Whether displaying archival photographs to bring out their hidden significance, juxtaposing them with denunciatory texts or using sitcom-style dialogues to highlight the subtexts of video footage, Maryam Jafri upends the conventions of the documentary image. In so doing, she turns it into a springboard for her own meticulously researched politico-economic critique. As the writer Patricia Reed once observed, the Pakistani-born American artist works through, around and against documentary photography and film.
Take Jafri’s photographic series ‘Independence Day 1934–1975’ (2009–ongoing), shown at Bétonsalon in Paris earlier this year. Here, Jafri grouped found images depicting the run up to independence of former colonies across Africa, Asia and the Middle East. She arranged the images according to the type of event, whether parades, celebrations or addresses to the nation. Although the protagonists differ, the photos in each category are remarkably similar. We see how African and Asian leaders adopted their departing colonizers’ rituals and gestures, suggesting how quickly these fledgling nations assimilated European models. These similarities, however, can also be interpreted as a form of mimicry – an act that, as Homi K. Bhabha has pointed out, is close to mockery and has the potential to undermine power.

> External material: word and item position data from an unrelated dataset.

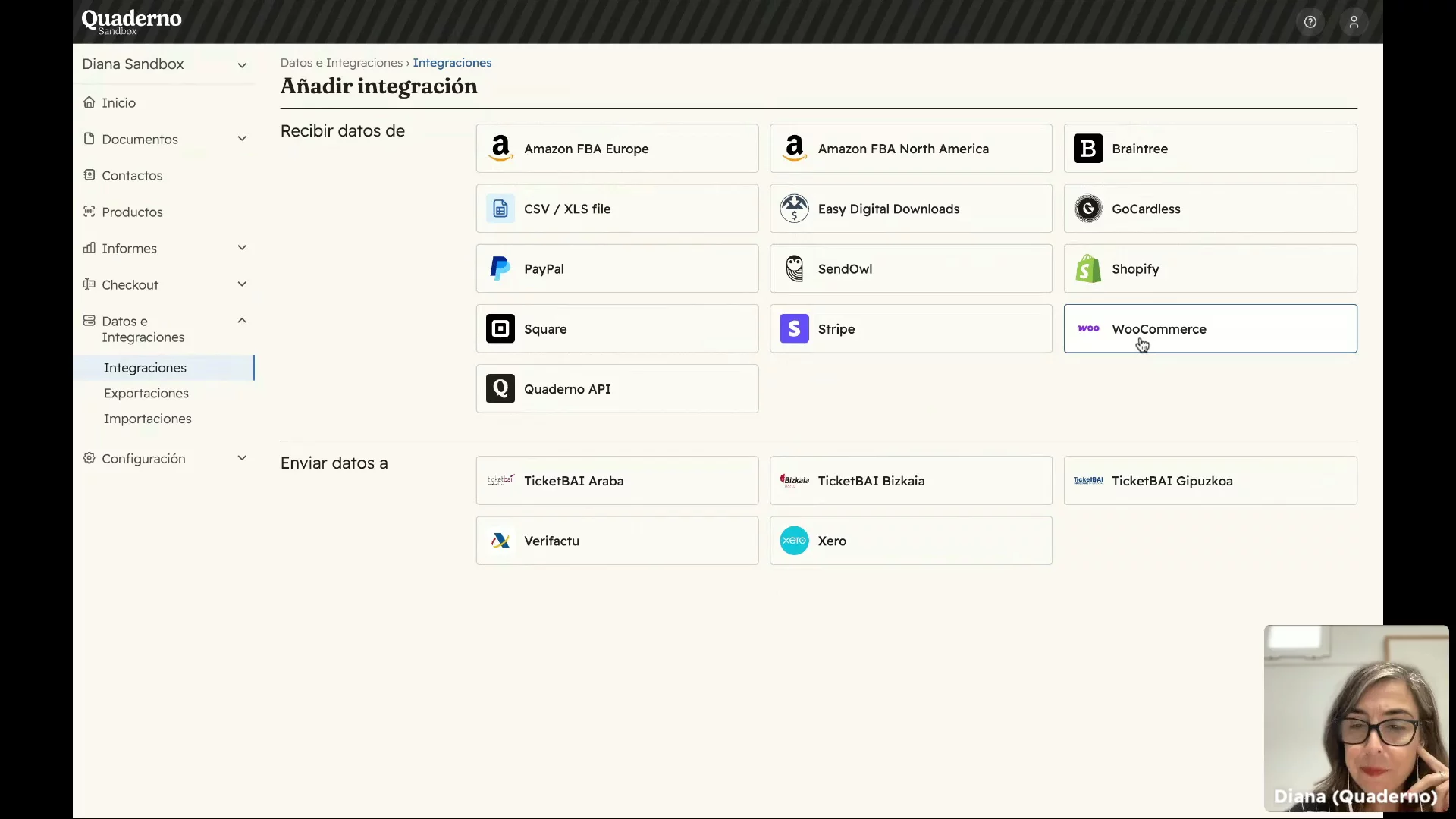Viewport: 1456px width, 819px height.
Task: Click the Quaderno API Q icon
Action: [500, 389]
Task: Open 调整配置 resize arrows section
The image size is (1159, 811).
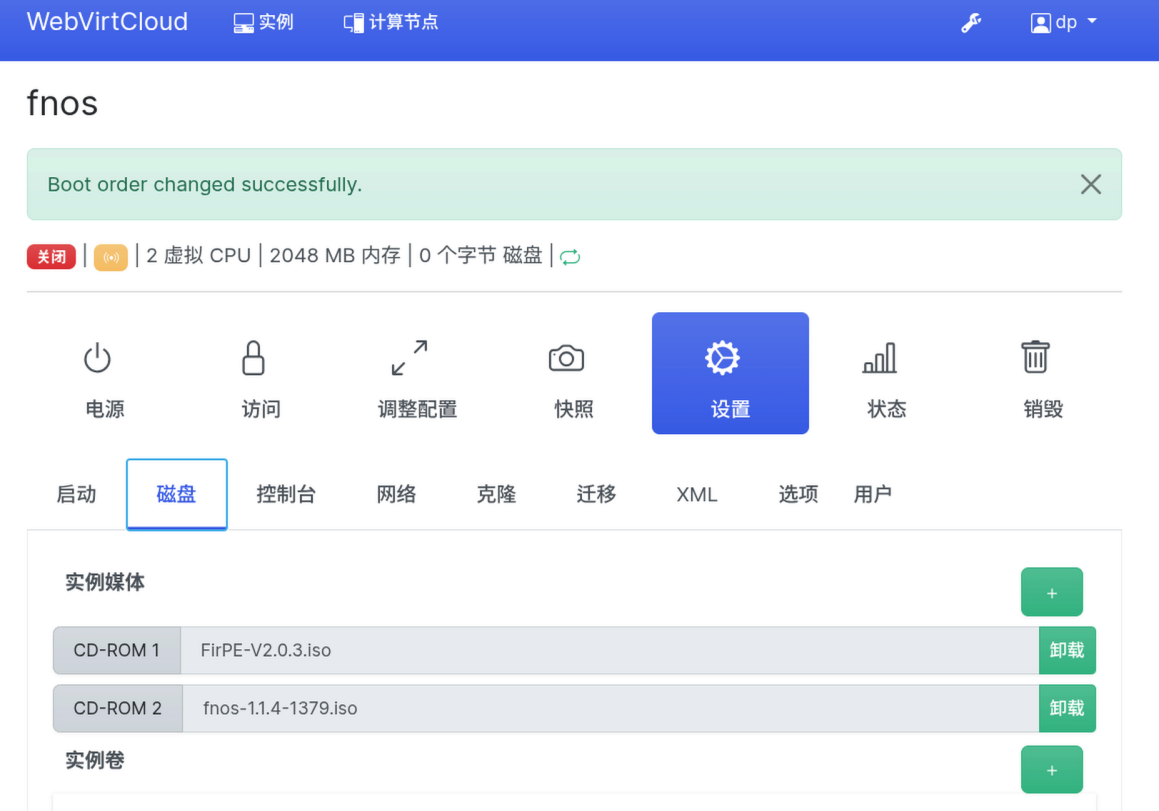Action: tap(417, 373)

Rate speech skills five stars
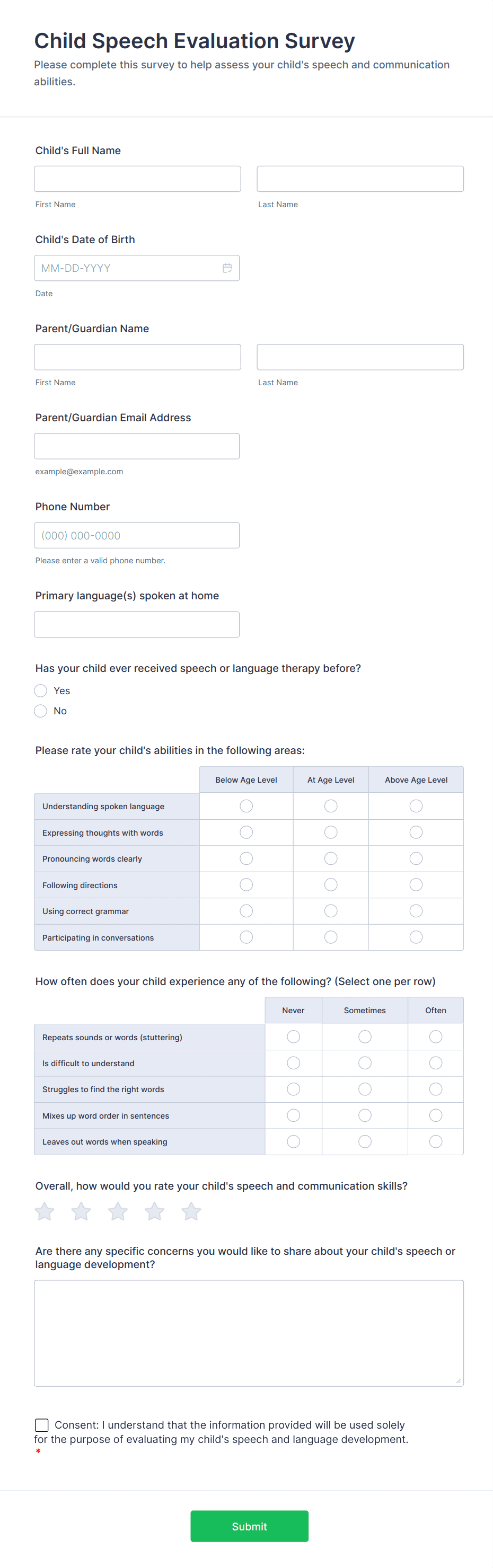pos(190,1211)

Likewise exposing the turmoil and uncertainty hidden in seemingly celebratory historical documents, Getty vs. Ghana (2012) – a photo/text work on display at Jafri’s recent solo exhibition at Kunsthalle Basel – features two nearly identical photographs of a Ghanaian independence ceremony in 1957. Jafri’s terse accompanying caption points out that the left-hand photo belongs to the Ghana Ministry of Information, while the right-hand one has been copyrighted by Getty Images and bears a caption that highlights the presence of the Duchess of Kent. The juxtaposition suggests how the types of access to an image can affect its meaning, while highlighting the risks of allowing private interests to wield control over a nation’s photographic heritage. As in the series ‘Independence Day’, the documentary image becomes a battleground for conflicting interests.

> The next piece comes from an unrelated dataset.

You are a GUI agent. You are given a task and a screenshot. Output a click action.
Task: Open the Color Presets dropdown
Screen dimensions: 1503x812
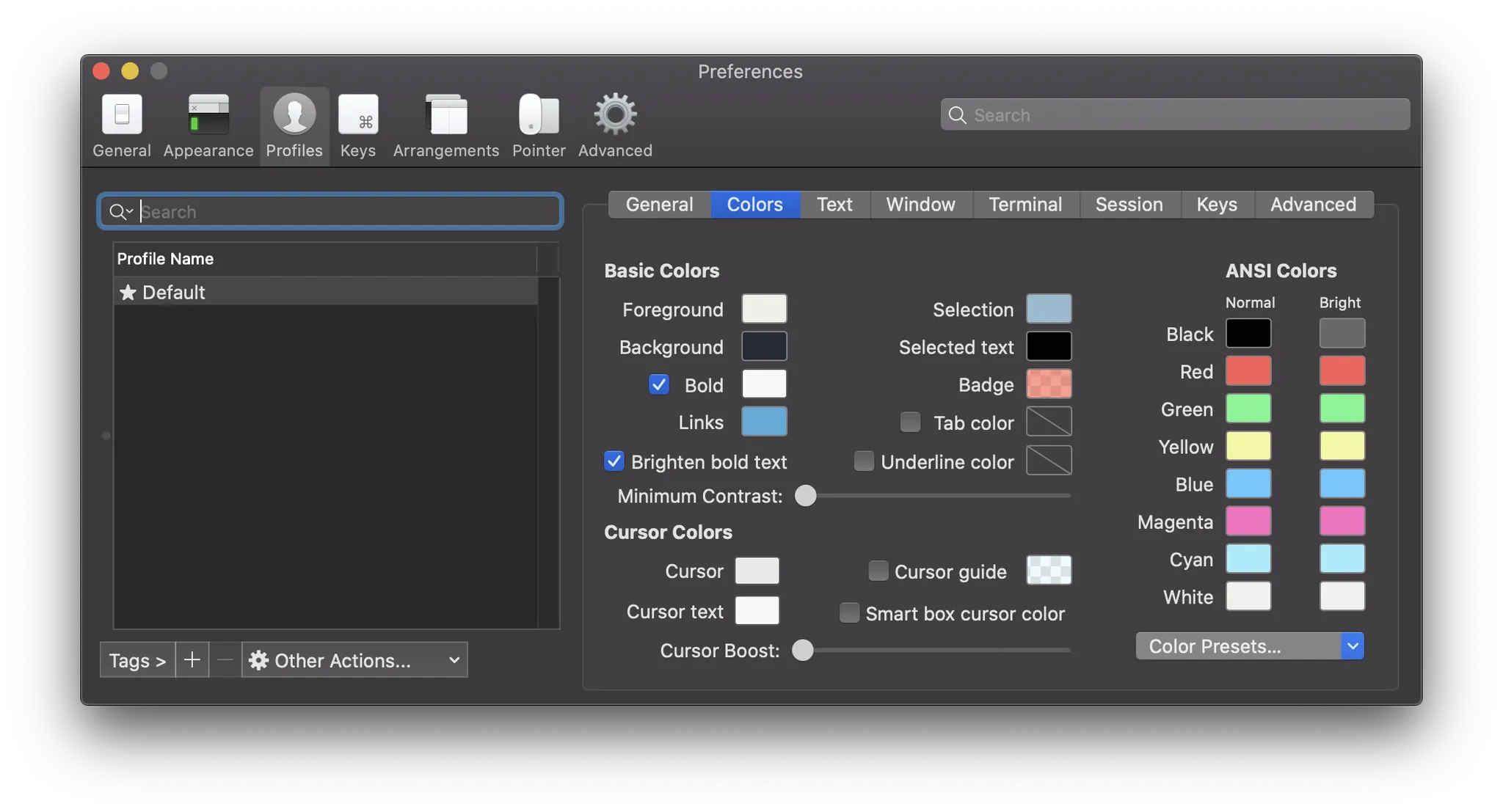(x=1249, y=646)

Also on view at Kunsthalle Basel, ‘Product Recall: An Index of Innovation’ (2014–15) tackles issues of manipulation and abuse of power, this time in relation to recalled or unsuccessful consumer products. The series features actual samples of a range of failed items, with accompanying texts and still-life images Jafri sourced from the archives of people in the food industry and branding consultants. One such product – a baby bottle bearing a Diet Pepsi logo – attempted to sensitize newborns to Pepsi (while encouraging their mothers to give them a completely inappropriate beverage). Jafri’s accompanying caption reveals the name of a significant minority stakeholder in the venture – the Ontario Teachers Pension Plan – suggesting that, whether or not the teachers knew how their pension funds were invested, they were in some sense complicit in the product’s development, albeit to a lesser degree than the manufacturers.
In stark contrast to the colourful, branded items of ‘Product Recall’, Jafri’s most recent work, ‘Generic Corner’ (2015–ongoing), comprises stark, minimal images and examples of the generic household and food products that appeared in us supermarkets in the late 1970s. These white packages, whose contents were identified in plain black type, eschewed design and marketing and were, consequently, significantly cheaper than those of competitor brands. Yet, consumers associated them with low-income budgets or suspected them of being of dubious quality, testifying to the importance of marketing in stoking consumer desire. Whereas pop art explored the coloured, branded imagery of the Campbell’s Soup can, the ominously anonymous white items in ‘Generic Corner’ constitute what Jafri calls ‘monochrome pop’.
Pop is just one of the references in Jafri’s work. Her practice also recalls conceptual combinations of images and text – from Joseph Kosuth’s One and Three Chairs (1965) to Hans Haacke’s Manet-projekt ’74 (1974) and Taryn Simon’s images of ‘Contraband’ (2010). As for Jafri’s videos, they sit within a rather different lineage that includes Rainer Werner Fassbinder-style melodrama, Henrik Ibsen’s realistic dramas and even us tv sitcoms, while pursuing similar themes as her photographic works. The subject of food production is central to Jafri’s video Mouthfeel (2014), a melodrama set in the near future. The piece features a fictitious couple, who work for the same multinational food company, arguing in the back of a luxury car over the potential health risks of their new product. The wife, a food technologist (played by Jafri), symbolizes an emerging multi-ethnic professional class, who adhere to the capitalist system and are as entangled in it as their white counterparts. The artist interrupts the drama with found TV advertisements that show how a regional West African company and a large multinational corporation use the same marketing techniques.
Jafri explores other forms of production and consumption in her video Avalon (2011), which contains footage of a facility somewhere in Asia that manufactures fetish wear. The images are interspersed with staged scenes based on interviews with end-users, one of whom, in a surprising twist, sees himself not as a passive consumer but as a sexual activist. Here, as in many of her works, Jafri shows how the documentary image can be a space for the expression of liberatory aspirations and desires as much as it can confine them.